Research & Papers

VITA-QinYu: First AI model that role-plays and sings with human-like expression

New open-source SLM masters role-playing and singing, beating peers by 7% on benchmarks.

Deep Dive

Researchers have unveiled VITA-QinYu, the first end-to-end spoken language model (SLM) that goes beyond natural conversation to handle both role-playing and singing generation. Unlike previous models that treat speech as a single stream, VITA-QinYu uses a hybrid speech-text paradigm that interleaves text-audio modeling with multi-codebook audio tokens. This design enriches paralinguistic representation—capturing tone, mood, and performance nuances—while keeping modalities separate to avoid interference. To train this model, the team built a comprehensive data generation pipeline, synthesizing 15.8K hours of natural conversation, role-playing, and singing data.

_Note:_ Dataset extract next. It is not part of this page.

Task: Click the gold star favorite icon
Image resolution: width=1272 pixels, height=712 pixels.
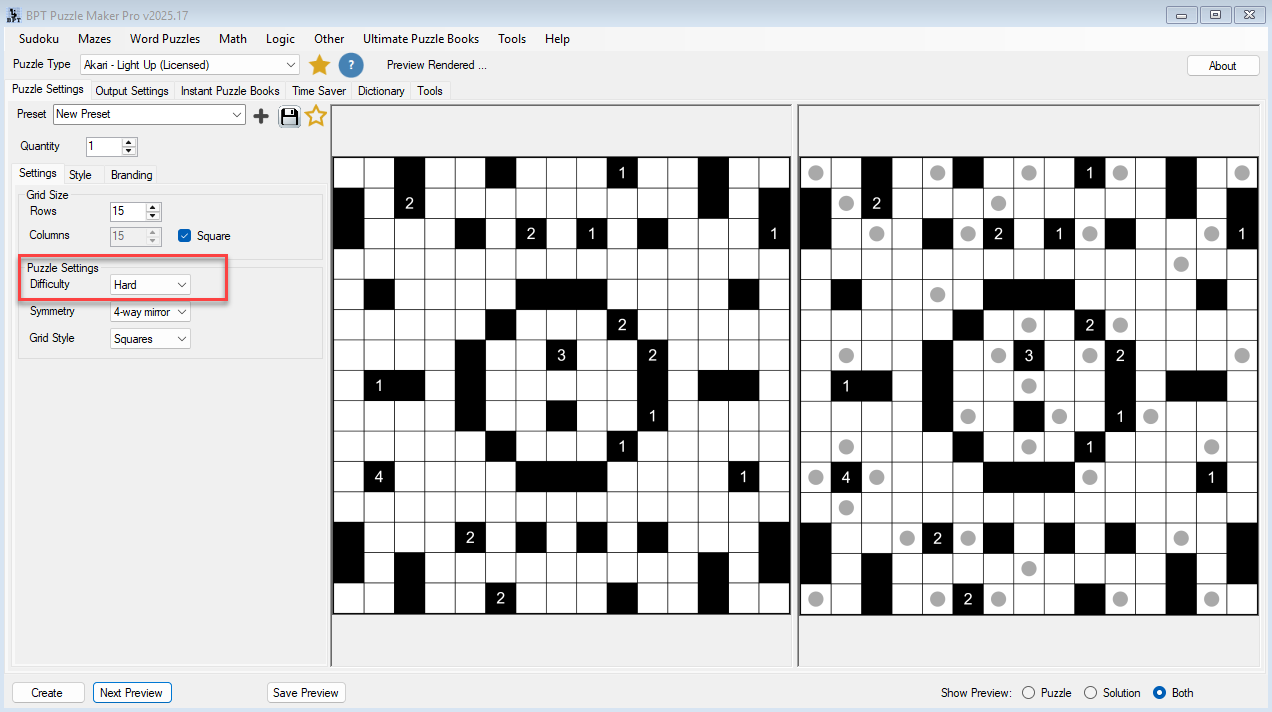Action: (319, 65)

On objective benchmarks, VITA-QinYu demonstrates superior expressiveness: it outperforms competing SLMs by 7 percentage points on role-playing tasks and scores 0.13 points higher on a 5-point Mean Opinion Score (MOS) for singing quality. Simultaneously, it sets new state-of-the-art results on conversational accuracy and fluency, beating prior SLMs by 1.38 percentage points on the C3 benchmark and 4.98 percentage points on URO. The model is fully open-source, with code, weights, and a demo supporting streaming and full-duplex interaction—making it a significant milestone in expressive AI speech.

Key Points
  • First end-to-end SLM designed for both role-playing and singing, not just natural conversation.
  • Trained on 15.8K hours of synthetic data using a hybrid speech-text paradigm with multi-codebook tokens.
  • Outperforms peers by 7pp on role-playing, 0.13 MOS on singing, and achieves SOTA on C3 (+1.38pp) and URO (+4.98pp) benchmarks.

Why It Matters

Opens the door to truly expressive AI voices for virtual assistants, gaming, and entertainment.